Chaudonneret), Prix 2011 de l’Essai de l’Académie française.
Michel Blay
Historien et philosophe des sciences, est directeur de recherche émérite au CNRS. Il a été
précédemment directeur du Centre d'archives de philosophie, d'histoire et d'édition des
sciences (CNRS/EHESS/Ecole Normale Supérieure) et auparavant directeur scientifique
adjoint du département des Sciences de l’homme et de la société du CNRS et directeur de la
recherche à l’ENS de Fontenay-Saint-Cloud. Après avoir enseigné la physique, il a soutenu
une thèse de troisième cycle en Histoire et Philosophie des Sciences et une thèse d’Etat ès
Sciences Humaines (philosophie). Ses travaux portent principalement sur l’histoire de la
mathématisation, depuis le XVIIe siècle, des phénomènes du mouvement d’une part, et sur
celle de la lumière et de la couleur d’autre part. Il s’agit de comprendre comment une
science mathématisée s’est constituée et s’est développée jusqu’à nos jours dans les domaines
considérés.

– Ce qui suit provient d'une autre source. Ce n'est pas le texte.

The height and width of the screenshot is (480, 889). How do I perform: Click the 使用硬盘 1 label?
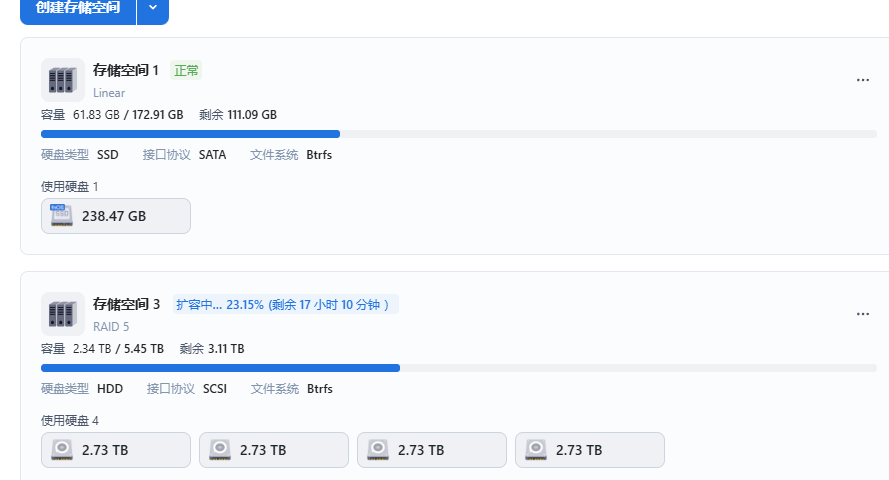point(70,187)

Depuis quelques années il poursuit parallèlement à ces travaux une réflexion
sur le statut de la technique au XXe siècle et sur les modalités du développement de la
politique de la Recherche.
Docteur et HDR en physique optique, Michel Menu est Chef du département Recherche du
Centre de Recherche et de Restauration des Musées de France (C2RMF).
Ses recherches portent sur les multiples dimensions de la couleur des œuvres d'art. Parmi les
ouvrages qu’il a écrits ou codirigés : Art et électricité, Les Ulis, 2002 (actes du colloque,
Collège de France, Paris, 15 décembre 2000) ; Au cœur de La Joconde : Léonard de Vinci
décodé, Paris, 2006 ; Lumière, couleur : dialogues entre art et science, [2005], Paris
(catalogue de l’exposition, Cloître des Cordeliers, université Pierre et Marie Curie, Paris,
2005) ; OnLab, le laboratoire d’œuvres nouvelles de Michel Paysant, Paris, 2010 (catalogue
de l’exposition, musée du Louvre, Paris, 2009-2010) ; Leonardo da Vinci’s technical
practice : paintings, drawings and influence, Paris, 2014 (actes du colloque, National
Gallery, Londres, 13-14 janvier 2012).
Membre de l’Institut universitaire de France, Ségolène Le Men est professeur d’histoire de
l’art à l’université de Paris Ouest Nanterre après avoir été chercheur CNRS au musée
d’Orsay puis Directrice des études littéraires à l’École normale supérieure. Elle a été
commissaire de plusieurs expositions, dont Daumier (Paris, Ottawa, 1999-2000) et auteur
de nombreuses publications sur l’art français du 19e siècle. Ses livres ont porté sur la
pédagogie par l’image (Les Abécédaires français illustrés au 19e siècle, Paris, Promodis,
1984), l’illustration et le rapport entre art et littérature, entre beaux-arts et imagerie (Seurat
et Chéret. Le Peintre, le cirque et l’affiche, Paris, CNRS Éd., 1994, rééd. 2003), l’histoire du
regard et de la culture visuelle (La Cathédrale illustrée. De Hugo à Monet, regard
romantique et modernité, Paris, CNRS Éd., 1998, rééd. 2014 chez Hazan ; « Les images
sociales du corps », dans Histoire du corps sous la direction d’Alain Corbin, 2005 ; Courbet,
Citadelles & Mazenod, 2007). Elle est spécialiste de la peinture du 19e siècle et plus
particulièrement de l’impressionnisme (Monet, Paris, Citadelles & Mazenod, 2010 ; La
Bibliothèque de Monet, Paris, Citadelles & Mazenod, 2013).